Após a publicação desta reportagem, a Urbs enviou a nota abaixo. O Plural ressalta que as informações questionadas já estão esclarecidas na matéria, porém, respeita o direito de resposta do órgão.

“Sobre a matéria “Prefeitura quer subsidiar empresas de ônibus de Curitiba”, a Urbanização de Curitiba S.A (Urbs)vem esclarecer, mais uma vez, que a proposta de projeto de lei encaminhado à Câmara Municipal de Curitiba (CMC) visa a manutenção do transporte coletivo da capital e evitar o colapso do sistema e a interrupção do serviço, considerado essencial pela Constituição Federal. Não é uma medida de socorro às empresas e sim uma proposta de manutenção do funcionamento com frota suficiente para atender às normas de distanciamento social.

O transporte coletivo é de vital importância para pessoas que precisam se deslocar durante a pandemia. A queda abrupta do movimento e a necessidade de atender as regras de distanciamento social para evitar aglomeração gerou uma situação atípica, que coloca em risco não apenas o serviço mas também os empregos a ele vinculados. O projeto prevê um prazo de 90 dias para o reequilíbrio do sistema.

Ao contrário do informado, a tarifa de Curitiba não é a mais cara do País, lugar ocupado pela cidade de Porto Alegre.

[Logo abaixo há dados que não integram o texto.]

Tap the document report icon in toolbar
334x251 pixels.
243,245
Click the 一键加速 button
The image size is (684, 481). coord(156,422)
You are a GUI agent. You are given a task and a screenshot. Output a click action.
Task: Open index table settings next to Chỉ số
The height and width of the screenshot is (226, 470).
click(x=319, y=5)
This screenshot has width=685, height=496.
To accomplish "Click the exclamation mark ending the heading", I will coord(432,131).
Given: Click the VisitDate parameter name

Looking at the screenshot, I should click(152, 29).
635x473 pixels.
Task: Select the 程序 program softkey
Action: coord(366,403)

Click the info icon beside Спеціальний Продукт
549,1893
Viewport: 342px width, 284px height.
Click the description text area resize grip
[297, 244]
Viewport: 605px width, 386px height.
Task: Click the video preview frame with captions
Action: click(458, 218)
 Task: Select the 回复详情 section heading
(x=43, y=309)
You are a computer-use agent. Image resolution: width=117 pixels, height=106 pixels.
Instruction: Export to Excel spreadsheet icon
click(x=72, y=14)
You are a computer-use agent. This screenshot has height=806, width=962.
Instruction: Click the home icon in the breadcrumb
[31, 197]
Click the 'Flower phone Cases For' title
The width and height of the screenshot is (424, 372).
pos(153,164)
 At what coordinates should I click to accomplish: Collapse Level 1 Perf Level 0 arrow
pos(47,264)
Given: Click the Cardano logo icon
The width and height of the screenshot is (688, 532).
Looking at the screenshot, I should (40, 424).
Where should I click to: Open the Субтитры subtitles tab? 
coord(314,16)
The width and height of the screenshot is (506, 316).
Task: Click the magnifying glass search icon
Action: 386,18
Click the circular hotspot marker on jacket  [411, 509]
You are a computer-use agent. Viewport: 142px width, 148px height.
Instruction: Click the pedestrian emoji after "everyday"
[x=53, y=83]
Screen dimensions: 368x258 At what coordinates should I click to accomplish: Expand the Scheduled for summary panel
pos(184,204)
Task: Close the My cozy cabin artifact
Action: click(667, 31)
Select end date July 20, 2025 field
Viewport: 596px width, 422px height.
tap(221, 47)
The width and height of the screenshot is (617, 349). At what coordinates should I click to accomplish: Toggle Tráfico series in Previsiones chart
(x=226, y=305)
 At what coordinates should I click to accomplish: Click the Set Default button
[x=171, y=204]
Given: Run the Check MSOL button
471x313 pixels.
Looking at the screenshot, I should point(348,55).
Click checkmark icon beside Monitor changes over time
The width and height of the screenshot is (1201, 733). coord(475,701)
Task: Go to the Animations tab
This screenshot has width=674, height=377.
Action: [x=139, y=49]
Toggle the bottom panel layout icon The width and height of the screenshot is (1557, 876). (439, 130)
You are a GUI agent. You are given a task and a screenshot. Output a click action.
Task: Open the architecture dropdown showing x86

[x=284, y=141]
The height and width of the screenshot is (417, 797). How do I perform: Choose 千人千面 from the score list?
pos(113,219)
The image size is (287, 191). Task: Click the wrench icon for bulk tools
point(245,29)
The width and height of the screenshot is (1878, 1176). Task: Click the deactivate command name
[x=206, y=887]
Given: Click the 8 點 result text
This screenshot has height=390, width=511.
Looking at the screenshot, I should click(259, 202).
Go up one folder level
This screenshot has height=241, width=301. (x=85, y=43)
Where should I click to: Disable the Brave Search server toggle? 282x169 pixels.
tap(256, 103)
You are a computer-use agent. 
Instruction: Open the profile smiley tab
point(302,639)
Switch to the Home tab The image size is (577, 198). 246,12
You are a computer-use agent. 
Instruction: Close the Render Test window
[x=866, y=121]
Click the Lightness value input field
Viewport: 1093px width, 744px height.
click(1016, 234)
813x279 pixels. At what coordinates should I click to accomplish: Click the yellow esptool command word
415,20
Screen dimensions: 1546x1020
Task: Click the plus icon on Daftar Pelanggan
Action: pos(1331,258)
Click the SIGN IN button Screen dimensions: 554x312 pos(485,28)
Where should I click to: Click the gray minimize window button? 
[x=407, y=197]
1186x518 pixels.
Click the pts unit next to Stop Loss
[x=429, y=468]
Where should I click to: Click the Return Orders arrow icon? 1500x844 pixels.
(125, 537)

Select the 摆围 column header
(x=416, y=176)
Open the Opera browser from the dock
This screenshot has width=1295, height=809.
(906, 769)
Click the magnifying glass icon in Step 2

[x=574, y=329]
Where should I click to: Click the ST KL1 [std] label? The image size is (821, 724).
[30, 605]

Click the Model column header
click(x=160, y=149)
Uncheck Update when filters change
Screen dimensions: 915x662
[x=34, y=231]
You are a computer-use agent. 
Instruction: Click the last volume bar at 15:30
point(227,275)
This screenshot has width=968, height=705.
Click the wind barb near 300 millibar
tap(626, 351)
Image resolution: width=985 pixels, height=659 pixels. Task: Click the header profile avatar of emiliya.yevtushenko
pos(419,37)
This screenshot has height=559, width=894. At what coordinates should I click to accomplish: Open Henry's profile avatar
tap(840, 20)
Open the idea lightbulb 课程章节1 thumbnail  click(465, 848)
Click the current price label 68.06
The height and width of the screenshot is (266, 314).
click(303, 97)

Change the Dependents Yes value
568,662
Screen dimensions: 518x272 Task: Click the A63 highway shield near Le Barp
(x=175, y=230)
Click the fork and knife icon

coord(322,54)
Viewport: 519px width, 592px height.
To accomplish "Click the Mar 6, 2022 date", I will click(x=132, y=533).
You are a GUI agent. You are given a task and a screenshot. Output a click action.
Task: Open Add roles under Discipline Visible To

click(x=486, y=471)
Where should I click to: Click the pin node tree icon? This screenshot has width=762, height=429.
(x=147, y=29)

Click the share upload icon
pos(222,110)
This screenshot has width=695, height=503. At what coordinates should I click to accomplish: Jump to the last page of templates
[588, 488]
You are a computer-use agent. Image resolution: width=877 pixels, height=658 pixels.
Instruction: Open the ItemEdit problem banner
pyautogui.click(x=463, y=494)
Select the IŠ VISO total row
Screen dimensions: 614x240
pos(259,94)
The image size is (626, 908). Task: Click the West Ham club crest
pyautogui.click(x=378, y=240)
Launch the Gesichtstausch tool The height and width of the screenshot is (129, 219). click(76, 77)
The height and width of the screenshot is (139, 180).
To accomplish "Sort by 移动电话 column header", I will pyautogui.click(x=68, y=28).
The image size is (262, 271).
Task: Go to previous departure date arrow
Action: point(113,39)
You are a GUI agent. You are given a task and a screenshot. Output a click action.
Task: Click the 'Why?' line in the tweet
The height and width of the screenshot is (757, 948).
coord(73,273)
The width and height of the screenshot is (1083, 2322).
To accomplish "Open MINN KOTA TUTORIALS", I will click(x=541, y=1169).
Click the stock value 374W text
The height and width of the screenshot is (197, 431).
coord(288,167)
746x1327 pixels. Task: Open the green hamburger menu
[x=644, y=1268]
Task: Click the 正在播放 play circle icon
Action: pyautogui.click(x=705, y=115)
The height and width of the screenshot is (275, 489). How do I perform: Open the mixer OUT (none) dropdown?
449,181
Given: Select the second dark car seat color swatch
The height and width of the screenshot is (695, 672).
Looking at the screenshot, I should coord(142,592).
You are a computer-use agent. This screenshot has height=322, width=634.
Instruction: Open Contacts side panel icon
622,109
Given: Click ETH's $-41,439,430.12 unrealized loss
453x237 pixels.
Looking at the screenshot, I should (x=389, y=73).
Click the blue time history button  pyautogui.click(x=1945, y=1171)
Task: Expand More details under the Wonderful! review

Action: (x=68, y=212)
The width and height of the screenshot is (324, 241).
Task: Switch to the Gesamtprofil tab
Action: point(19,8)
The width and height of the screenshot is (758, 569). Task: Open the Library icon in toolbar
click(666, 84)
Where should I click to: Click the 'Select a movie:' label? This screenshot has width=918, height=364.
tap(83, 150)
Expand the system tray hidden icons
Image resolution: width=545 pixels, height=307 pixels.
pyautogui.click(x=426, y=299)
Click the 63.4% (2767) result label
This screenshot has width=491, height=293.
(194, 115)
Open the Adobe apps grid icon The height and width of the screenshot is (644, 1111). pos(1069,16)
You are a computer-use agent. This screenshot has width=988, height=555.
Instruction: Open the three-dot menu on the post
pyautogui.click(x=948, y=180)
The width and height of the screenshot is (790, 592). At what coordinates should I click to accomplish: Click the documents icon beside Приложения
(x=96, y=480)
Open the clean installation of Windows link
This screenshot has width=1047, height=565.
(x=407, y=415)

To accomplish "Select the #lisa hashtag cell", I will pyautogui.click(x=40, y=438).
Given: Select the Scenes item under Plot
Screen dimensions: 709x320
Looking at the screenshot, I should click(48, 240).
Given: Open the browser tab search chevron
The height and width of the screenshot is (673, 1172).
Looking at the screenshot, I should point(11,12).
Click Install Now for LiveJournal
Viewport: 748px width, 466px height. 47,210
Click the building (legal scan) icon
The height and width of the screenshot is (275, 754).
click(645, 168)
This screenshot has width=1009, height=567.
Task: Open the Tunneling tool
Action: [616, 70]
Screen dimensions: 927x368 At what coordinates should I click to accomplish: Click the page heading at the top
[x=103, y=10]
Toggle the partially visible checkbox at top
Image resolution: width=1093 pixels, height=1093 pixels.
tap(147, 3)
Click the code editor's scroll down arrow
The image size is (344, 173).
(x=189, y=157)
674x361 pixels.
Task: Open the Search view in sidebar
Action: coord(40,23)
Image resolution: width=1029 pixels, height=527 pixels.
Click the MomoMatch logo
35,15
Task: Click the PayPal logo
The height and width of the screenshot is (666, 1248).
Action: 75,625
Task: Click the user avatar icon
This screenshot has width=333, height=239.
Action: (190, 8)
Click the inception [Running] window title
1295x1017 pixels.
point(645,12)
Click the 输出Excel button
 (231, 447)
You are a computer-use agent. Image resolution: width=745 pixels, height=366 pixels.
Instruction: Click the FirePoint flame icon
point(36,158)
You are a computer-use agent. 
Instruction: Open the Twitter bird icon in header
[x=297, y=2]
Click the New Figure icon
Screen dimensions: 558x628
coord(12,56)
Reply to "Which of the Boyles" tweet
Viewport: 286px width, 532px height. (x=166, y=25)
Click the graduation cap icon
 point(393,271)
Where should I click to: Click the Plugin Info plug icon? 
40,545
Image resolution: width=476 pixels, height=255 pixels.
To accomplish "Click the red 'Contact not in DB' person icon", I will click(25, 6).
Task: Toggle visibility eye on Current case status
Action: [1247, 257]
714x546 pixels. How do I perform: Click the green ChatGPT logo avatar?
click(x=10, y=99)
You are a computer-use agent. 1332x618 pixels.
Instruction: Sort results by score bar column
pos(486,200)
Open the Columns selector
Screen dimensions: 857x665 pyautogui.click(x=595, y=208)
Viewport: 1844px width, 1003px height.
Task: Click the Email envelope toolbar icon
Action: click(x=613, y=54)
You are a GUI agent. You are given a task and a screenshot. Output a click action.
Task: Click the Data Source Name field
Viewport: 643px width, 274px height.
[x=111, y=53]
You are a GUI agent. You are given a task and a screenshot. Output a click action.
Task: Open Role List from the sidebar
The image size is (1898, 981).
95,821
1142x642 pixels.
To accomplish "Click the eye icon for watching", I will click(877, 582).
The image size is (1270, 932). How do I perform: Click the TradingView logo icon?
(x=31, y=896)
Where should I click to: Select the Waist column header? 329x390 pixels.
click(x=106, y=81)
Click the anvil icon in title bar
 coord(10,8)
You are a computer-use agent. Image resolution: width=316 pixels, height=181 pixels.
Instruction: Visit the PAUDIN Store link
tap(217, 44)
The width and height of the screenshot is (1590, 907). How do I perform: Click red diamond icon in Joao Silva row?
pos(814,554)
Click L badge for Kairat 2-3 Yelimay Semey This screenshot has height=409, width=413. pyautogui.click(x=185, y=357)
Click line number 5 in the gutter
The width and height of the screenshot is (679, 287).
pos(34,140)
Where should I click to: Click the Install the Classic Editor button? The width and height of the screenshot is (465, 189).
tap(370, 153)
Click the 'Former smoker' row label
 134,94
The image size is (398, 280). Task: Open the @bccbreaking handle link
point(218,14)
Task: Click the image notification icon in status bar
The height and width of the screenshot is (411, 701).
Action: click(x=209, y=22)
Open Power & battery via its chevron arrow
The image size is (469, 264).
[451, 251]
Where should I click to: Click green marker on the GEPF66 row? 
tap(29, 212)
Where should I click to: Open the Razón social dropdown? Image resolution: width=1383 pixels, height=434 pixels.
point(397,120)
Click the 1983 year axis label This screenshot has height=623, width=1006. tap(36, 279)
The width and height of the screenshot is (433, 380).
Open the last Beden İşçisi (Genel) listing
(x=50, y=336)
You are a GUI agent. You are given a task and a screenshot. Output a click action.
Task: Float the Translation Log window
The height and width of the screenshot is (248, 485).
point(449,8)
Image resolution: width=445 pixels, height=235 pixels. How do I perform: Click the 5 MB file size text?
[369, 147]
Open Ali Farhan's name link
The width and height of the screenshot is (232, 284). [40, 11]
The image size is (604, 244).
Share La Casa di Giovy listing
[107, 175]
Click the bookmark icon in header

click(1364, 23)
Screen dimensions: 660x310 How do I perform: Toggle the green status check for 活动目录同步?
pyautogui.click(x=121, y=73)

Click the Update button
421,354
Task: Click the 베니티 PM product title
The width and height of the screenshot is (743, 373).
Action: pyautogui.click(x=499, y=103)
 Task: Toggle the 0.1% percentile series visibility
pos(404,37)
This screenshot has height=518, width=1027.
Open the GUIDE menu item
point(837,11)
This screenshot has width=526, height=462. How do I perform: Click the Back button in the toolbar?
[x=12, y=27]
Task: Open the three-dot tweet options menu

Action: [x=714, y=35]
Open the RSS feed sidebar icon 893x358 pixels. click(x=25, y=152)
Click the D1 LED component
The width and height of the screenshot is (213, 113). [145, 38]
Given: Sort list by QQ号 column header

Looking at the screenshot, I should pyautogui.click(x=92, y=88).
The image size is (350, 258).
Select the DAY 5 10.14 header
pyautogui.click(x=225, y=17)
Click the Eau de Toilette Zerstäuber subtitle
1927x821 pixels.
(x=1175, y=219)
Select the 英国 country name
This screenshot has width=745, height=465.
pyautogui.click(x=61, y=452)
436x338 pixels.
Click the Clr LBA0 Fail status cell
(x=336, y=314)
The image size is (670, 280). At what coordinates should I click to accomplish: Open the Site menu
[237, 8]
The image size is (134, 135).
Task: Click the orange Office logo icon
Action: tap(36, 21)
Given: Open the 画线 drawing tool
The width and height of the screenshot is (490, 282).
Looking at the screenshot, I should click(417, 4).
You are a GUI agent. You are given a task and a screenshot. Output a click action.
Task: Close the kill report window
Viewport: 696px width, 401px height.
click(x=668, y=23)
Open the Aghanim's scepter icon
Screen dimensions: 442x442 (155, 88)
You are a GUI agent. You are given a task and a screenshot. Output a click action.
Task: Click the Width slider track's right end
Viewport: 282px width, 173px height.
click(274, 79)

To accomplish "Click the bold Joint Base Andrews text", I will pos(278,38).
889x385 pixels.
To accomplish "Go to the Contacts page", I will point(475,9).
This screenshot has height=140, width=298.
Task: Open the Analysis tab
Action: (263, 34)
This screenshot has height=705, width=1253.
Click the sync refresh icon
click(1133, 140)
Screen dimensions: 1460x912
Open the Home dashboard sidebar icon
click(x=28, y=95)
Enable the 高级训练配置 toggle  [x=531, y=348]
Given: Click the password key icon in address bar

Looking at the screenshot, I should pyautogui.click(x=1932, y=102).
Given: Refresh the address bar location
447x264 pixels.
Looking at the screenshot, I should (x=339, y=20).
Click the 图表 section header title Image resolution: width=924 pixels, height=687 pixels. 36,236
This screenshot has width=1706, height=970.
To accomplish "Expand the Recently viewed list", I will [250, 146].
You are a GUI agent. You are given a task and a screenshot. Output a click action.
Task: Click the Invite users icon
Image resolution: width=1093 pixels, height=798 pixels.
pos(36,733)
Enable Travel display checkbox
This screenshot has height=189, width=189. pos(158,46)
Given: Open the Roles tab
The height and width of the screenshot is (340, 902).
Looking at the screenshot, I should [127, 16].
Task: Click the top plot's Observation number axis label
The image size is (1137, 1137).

Não procede a informação de que serão R$ 200 milhões de socorro às empresas, que manterão seus lucros. Dos R$ 500 milhões que a Prefeitura vai usar em ações de combate aos efeitos da pandemia do novo coronavírus, R$ 300 milhões irão para Saúde. Os R$ 200 milhões restantes serão usados para vários fins, sendo usado para continuidade de projetos e obras, contrapartidas de convênios e operações de crédito, além do transporte. A estimativa é que desse recurso, de R$ 54 milhões, serão usados nos próximos três meses para pagar folha de pagamento, plano de saúde, cesta básica e seguro de vida aos empregados e custos operacionais para que os ônibus possam rodar. Nesse período, as empresas não terão lucro nas suas operações.

Durante o período de exceção as empresas terão corte na ordem de 50% em peças e acessórios, de 50% no salário base e custos administrativos e retirada de 100% da amortização da frota e de 100% da rentabilidade.”